After releasing her mental health agenda yesterday, Democratic presidential candidate Hillary Clinton convened a conference call with dozens of advisers to help put her mental health initiatives into action – all with ten weeks still left in the presidential race. Such a proactive stance on mental health, experts say, may be a first for a presidential candidate.
“It’s the first time that I’m aware of [that] a candidate has given attention during her electoral campaign to mental health care and made it a priority policy issue,” said Jeffrey Lieberman, chairman of psychiatry at Columbia University’s College of Physicians and Surgeons and past president of the American Psychiatric Association. Other presidents, like George W. Bush and Jimmy Carter, have convened presidential commissions on mental health, but only after they’d won the presidency and taken office.
Yesterday, Lieberman joined Clinton on a conference call to discuss the candidate’s priorities for improving mental health care in the U.S. These include federal support for suicide prevention, opening community mental health centers in every state, and training police departments to handle the mentally ill.

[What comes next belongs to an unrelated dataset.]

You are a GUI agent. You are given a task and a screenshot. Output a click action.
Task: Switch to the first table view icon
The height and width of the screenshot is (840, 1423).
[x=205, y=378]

Whether addressing the issue on the campaign trail will actually translate into federal action — and funding — down the road, of course, remains an open question. “I regard this as a good first step and it’s significant,” said Lieberman. “The question will be what’s the follow-on, and how extensive is this? Is mental health going to be a centerpiece to her policy initiatives or is this going to be a minor element?”

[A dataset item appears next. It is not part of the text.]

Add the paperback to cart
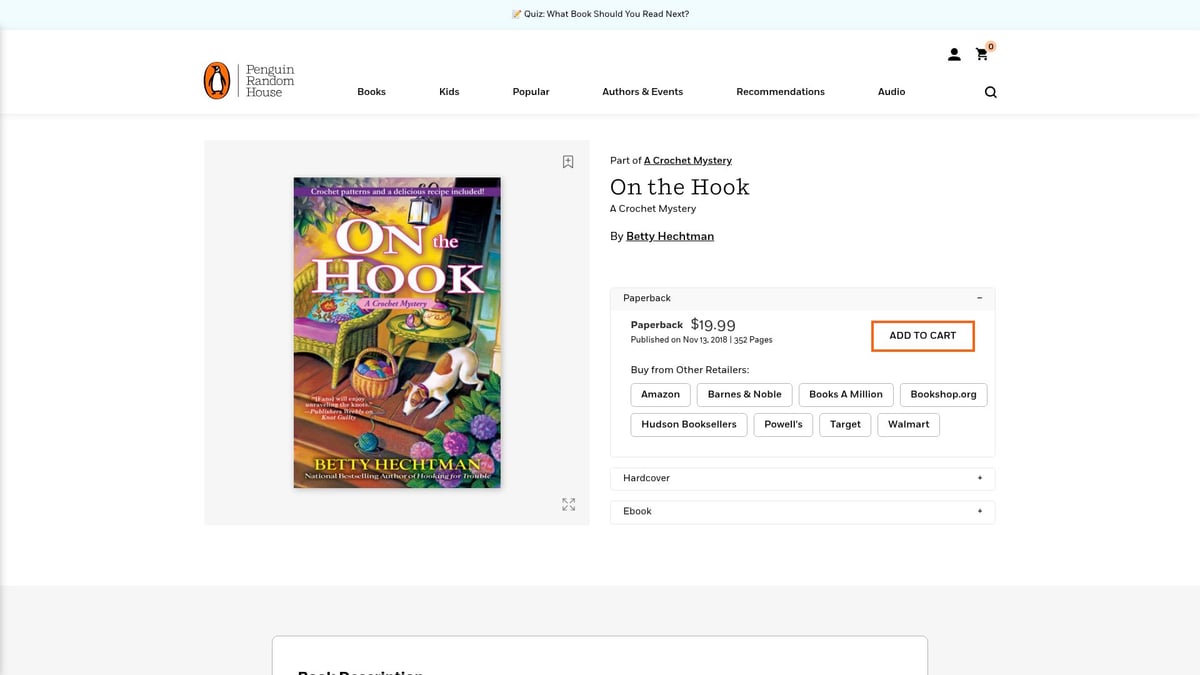Viewport: 1200px width, 675px height. point(922,336)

Lieberman said it was particularly notable that Clinton has shown sensitivity and interest in issues like training law enforcement to provide mental health services — a “political hot potato” he said. But Clinton and her team also need a much deeper appreciation for what has and hasn’t worked in mental health care, Lieberman added. A June 2015 Washington Post investigation, for example, suggested that training police officers to deal with the mentally ill is no panacea — a finding that didn’t surprise Lieberman.
“The idea of training first responders is too little,” he said. “To make the police learn how to deal with these people, I don’t think it’s going to hurt, but I don’t think it’s going to work.”

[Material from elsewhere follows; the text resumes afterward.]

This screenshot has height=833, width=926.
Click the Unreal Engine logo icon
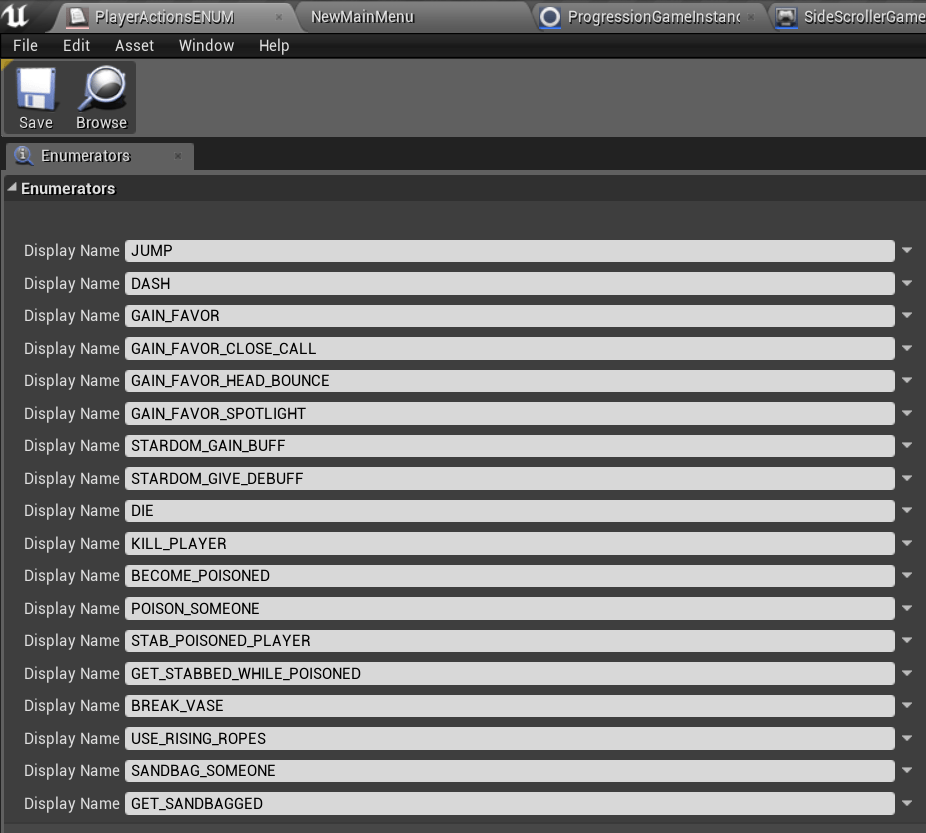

In other words, mobilizing federal funding for initiatives that don’t take stock of lessons learned could be a waste of money – and that, in turn, might threaten future programs. Lieberman says he hopes that Clinton will continue to call on him and other advisers with deep experience in the field to help formulate policies aimed at helping the one in five Americans suffering from mental health disorders.
“We need a full-throated effort to address this public health emergency,” Lieberman said, “which is what I believe this is.”